The Trail Turns Hot, Then It Turns Hotter


“The heat in the summer time is 110. As well hot for the devil, also hot for guys.” -Johnny Money

According to locals yesterday the temp did attain 110 in Oroville. When we walked into town now it cooled a bit, hovering about 100. Joy.

Eleven days and seemingly a lifetime ago we began out of Northport, WA, in section 4 of the Pacific Northwest Trail. Currently at that point we knew heat would be the name of the game for the subsequent two weeks. Early begins and siestas have been in, the damp cold rain of the initial 3 weeks of our hike have been out.

On leading of the heat out of Northport we faced a daunting 40ish miles of road walking to start off the section. Most of these are forest roads. Lightly traveled and pretty shaded.

When we got to the start off of the trail we have been greeted with a good stretch of blowdowns (yay) and a burned region.

It was about this time that the road walking and the heat have been beginning to play tricks on our minds when we study a passage from Tim Youngblueth’s PNT guidebook that deviously described that at this point “one could stroll from right here into Republic in about 15 miles.
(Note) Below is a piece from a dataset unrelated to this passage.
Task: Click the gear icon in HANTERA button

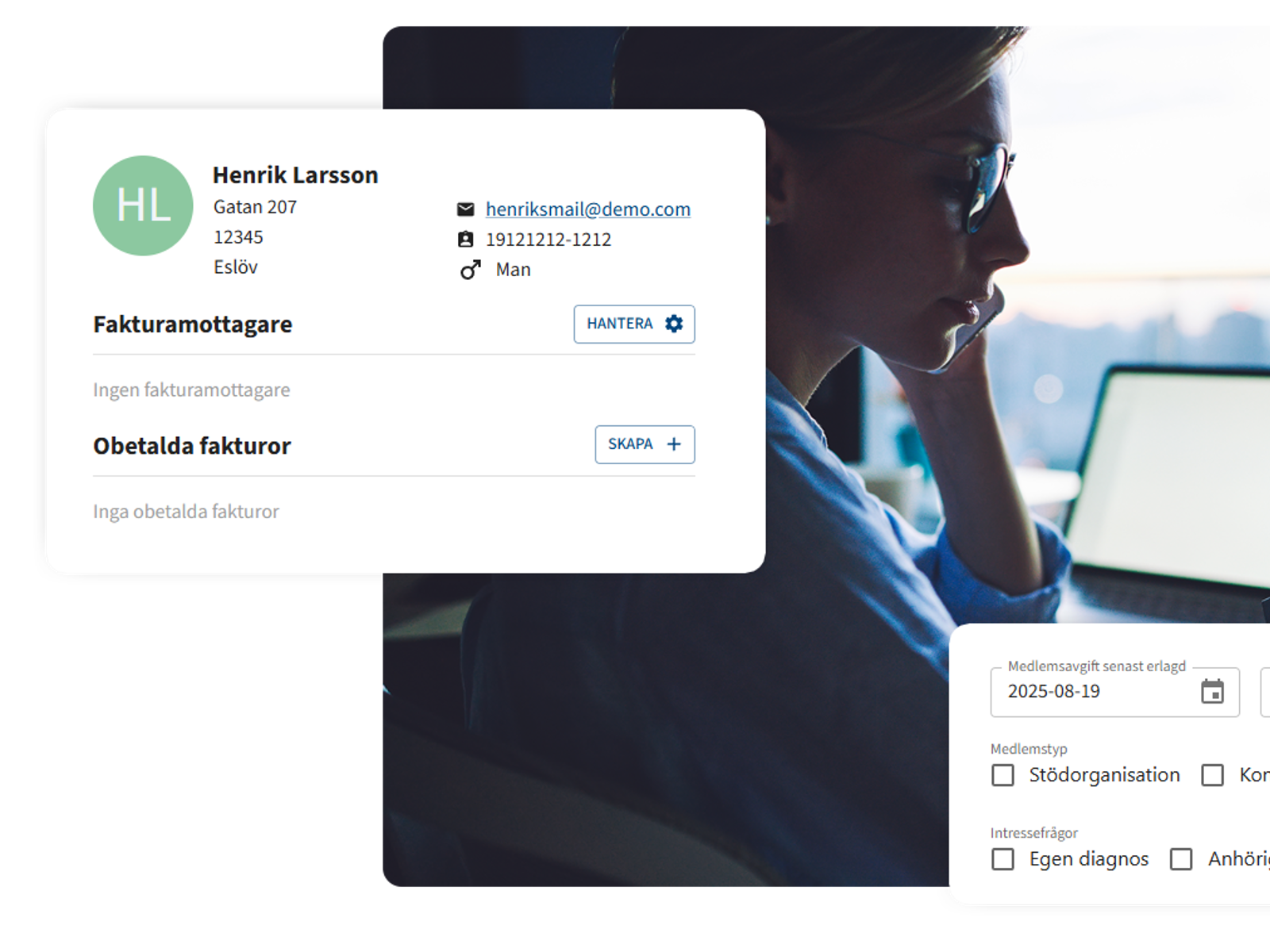Action: [674, 324]

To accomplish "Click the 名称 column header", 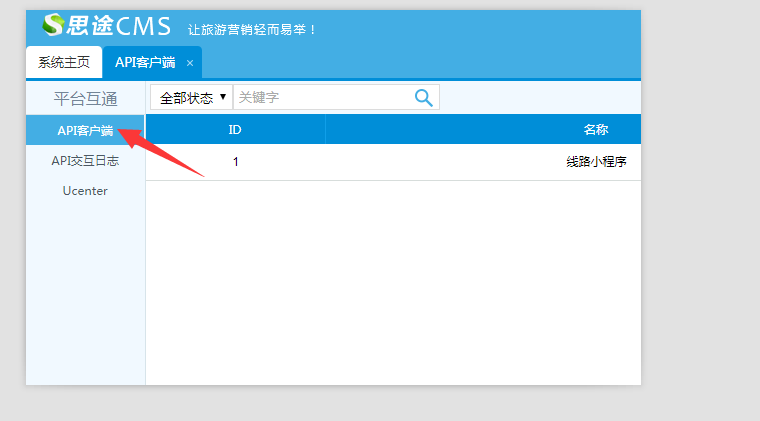I will click(596, 129).
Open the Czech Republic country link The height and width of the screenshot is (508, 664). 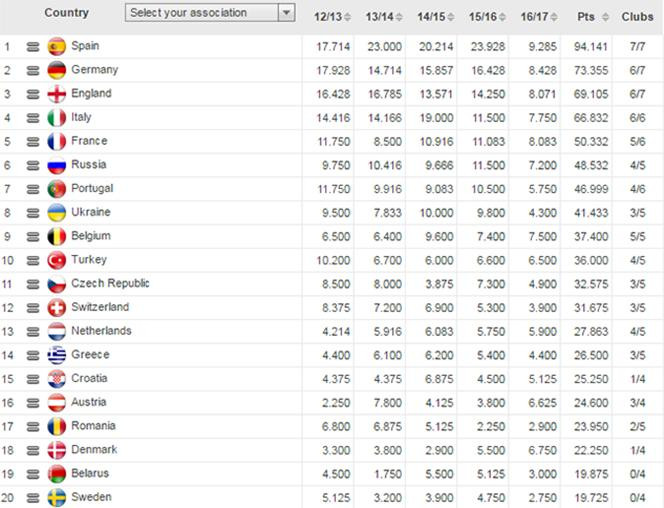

But our trail continues southward.” Of course at this point I couldn’t aid but believe of the glories of town: AC, sheets, pizza, cold beers. How several thru-hikers have followed the Sirens’ contact down that road? A handful of miles and a lot climbing later I envisioned all the thru-hikers enjoying mentioned comforts. Curse you, Tim! Then I saw some bootprints and realized it is just the heat (most likely).

Oh, and water? Yeah, this is how we get it. Gone are the operating streams now we get to share water out of cattle troughs and (in some cases) flowing springs.

Nonetheless, as Tim foreshadowed, quickly following the trail did get improved. Wildflowers, ridge walking, and views.

Then a canyon to stroll as we rounded out the south side of the loop about Republic.

Republic itself is a true treat of a town. Almost everything inside a handful of blocks, excellent pizza, excellent brewery, and the neighborhood trail angel is the postmaster (ie, you can get packages on the weekend if you ask good).

Following Republic we entered section 5 and the trees became extra sparse and the temps got even hotter. We’re speaking close to 100.

An epic climb up Bonaparte Mountain led us to the only manned lookout tower on the PNT.

Shortly afterward we got to the Havillah church that welcomes hikers. We got to use the kitchen for cooking and there was a fridge stocked with meals for us. Most importantly, it provided shade from the relentless sun.

The final morning as we dropped down in elevation to get to Oroville the sun beat down and the air was complete of smoke from a fire in Canada. But we have been greeted by the friendliest hotel on the PNT!

A single extra extended, hot road stroll to go and then the cooler temps and views of the Pasayten Wilderness await.